Question

Consider the following statements
Statement I The vector equation of a line passing through two points whose position vectors are $a$ and $b$, is $r = a +\lambda( b - a ) \forall \lambda \in R$.
Statement II The cartesian equation of a line passing through two points $\left(x_1, y_1, z_1\right)$ and $\left(x_2, y_2, z_2\right)$ is $\frac{x-x_1}{x_2-x_1}=\frac{y-y_1}{y_2-y_1}=\frac{z-z_1}{z_2-z_1}$
Choose the correct option.

• A. Statement $I$ is true
• B. Statement II is true
• C. Both statements are true
• D. Both statements are false

Answer 1

Answer: (C)

I. Let $a$ and $b$ be the position vectors of two points $A\left(x_1, y_1, z_1\right)$ and $B\left(x_2, y_2, z_2\right)$, respectively that are lying on a line

Let r be the position vector of an arbitrary point $P(x, y, z)$, then $P$ is a point on the line if and only if $AP = r - a$ and $AB - b - a$ are collinear vectors.
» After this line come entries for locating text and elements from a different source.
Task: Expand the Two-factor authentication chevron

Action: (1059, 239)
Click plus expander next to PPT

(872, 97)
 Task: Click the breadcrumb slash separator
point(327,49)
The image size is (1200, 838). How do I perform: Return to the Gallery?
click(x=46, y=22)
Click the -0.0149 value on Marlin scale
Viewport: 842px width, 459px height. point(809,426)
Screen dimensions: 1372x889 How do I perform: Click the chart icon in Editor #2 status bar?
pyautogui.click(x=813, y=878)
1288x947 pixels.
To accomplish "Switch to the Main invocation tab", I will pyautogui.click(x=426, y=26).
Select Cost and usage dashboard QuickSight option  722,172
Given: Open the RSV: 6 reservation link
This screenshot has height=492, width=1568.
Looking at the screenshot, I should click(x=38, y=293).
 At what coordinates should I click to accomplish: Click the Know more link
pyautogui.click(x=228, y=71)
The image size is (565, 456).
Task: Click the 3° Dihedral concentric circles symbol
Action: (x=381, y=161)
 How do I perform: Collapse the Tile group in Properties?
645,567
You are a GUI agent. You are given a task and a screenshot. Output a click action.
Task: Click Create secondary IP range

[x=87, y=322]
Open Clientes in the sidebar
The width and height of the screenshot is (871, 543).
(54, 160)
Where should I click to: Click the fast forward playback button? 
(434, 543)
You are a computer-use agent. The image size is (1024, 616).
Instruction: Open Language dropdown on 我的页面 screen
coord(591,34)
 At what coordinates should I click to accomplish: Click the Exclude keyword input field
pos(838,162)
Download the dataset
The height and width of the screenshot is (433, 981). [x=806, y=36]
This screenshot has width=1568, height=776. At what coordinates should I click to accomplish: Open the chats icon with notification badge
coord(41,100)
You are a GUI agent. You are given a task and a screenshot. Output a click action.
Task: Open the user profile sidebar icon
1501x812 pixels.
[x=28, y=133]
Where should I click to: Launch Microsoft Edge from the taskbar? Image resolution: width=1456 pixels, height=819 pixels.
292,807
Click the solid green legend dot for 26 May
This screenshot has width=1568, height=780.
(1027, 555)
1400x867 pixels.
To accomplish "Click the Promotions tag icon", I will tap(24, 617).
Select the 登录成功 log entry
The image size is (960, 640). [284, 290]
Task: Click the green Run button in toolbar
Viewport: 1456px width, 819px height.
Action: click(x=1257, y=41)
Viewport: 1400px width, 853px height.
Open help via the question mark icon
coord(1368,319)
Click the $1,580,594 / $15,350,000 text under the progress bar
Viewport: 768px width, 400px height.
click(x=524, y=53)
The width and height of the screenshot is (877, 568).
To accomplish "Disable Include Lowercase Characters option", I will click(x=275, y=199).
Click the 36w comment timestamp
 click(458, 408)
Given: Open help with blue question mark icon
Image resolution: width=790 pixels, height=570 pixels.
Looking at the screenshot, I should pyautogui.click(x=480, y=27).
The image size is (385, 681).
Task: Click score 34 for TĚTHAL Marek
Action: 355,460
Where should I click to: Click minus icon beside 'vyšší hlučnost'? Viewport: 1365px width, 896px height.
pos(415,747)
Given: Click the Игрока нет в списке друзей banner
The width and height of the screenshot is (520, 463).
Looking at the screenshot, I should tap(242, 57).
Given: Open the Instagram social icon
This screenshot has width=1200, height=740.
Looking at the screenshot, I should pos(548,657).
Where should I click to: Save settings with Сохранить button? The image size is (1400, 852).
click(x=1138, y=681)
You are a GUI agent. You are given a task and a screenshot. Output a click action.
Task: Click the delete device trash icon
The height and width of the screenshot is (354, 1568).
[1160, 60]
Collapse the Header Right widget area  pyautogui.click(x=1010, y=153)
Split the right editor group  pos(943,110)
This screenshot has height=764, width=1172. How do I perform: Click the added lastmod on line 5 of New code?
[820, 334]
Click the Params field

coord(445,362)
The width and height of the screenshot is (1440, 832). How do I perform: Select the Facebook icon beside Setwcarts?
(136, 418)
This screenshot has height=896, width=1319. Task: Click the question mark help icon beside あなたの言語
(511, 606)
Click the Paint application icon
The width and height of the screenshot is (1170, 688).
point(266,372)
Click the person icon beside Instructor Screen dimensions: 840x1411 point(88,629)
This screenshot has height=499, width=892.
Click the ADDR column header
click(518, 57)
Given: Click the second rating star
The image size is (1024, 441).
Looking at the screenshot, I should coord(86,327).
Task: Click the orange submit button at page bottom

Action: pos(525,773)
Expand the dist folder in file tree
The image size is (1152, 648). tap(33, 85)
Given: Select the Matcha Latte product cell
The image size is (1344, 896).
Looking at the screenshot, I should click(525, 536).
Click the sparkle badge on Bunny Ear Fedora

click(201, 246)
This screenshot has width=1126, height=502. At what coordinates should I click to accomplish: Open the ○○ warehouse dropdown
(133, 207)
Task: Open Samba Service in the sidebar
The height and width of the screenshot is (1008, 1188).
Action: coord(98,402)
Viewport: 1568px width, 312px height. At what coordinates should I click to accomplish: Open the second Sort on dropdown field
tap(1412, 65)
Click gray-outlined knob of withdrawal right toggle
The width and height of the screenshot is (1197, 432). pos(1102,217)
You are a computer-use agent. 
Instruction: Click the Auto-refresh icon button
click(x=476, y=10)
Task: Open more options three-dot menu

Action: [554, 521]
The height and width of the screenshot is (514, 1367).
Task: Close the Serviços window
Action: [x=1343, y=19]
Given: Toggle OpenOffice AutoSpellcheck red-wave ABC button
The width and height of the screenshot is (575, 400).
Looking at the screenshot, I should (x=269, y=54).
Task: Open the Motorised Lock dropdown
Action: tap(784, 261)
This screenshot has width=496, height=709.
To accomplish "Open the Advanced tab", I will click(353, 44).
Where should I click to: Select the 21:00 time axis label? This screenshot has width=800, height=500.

Therefore, $P$ is on the line if and only if
$r-a=\lambda(b-a)$
or $ r=a+\lambda(b-a), \lambda \in R$...(i)
This is the vector equation of the line.
II. We have,
$r=x \hat{i}+y \hat{j}+z \hat{k}$
$a=x_1 \hat{i}+y_1 \hat{j}+z_1 \hat{k}$
and $b=x_2 \hat{i}+y_2 \hat{j}+z_2 \hat{k}$
On substituting these values in Eq. (i), we get $x \hat{i}+y \hat{j}+z \hat{k}=x_1 \hat{i}+y_1 \hat{j}+z_1 \hat{k}+\lambda\left[\left(x_2-x_1\right) \hat{i}\right.$
$\left.+\left(y_2-y_1\right) \hat{j}+\left(z_2-z_1\right) \hat{k}\right]$
Equating the like coefficients of $\hat{i}, \hat{j}$ and $\hat{k}$, we get
$ x=x_1+\lambda\left(x_2-x_1\right)$
$ y=y_1+\lambda\left(y_2-y_1\right) $
$ z=z_1+\lambda\left(z_2-z_1\right)$
On eliminating $\lambda$, we obtain
$\frac{x-x_1}{x_2-x_1}=\frac{y-y_1}{y_2-y_1}=\frac{z-z_1}{z_2-z_1}$...(ii)
which is the equation of the line in cartesian form.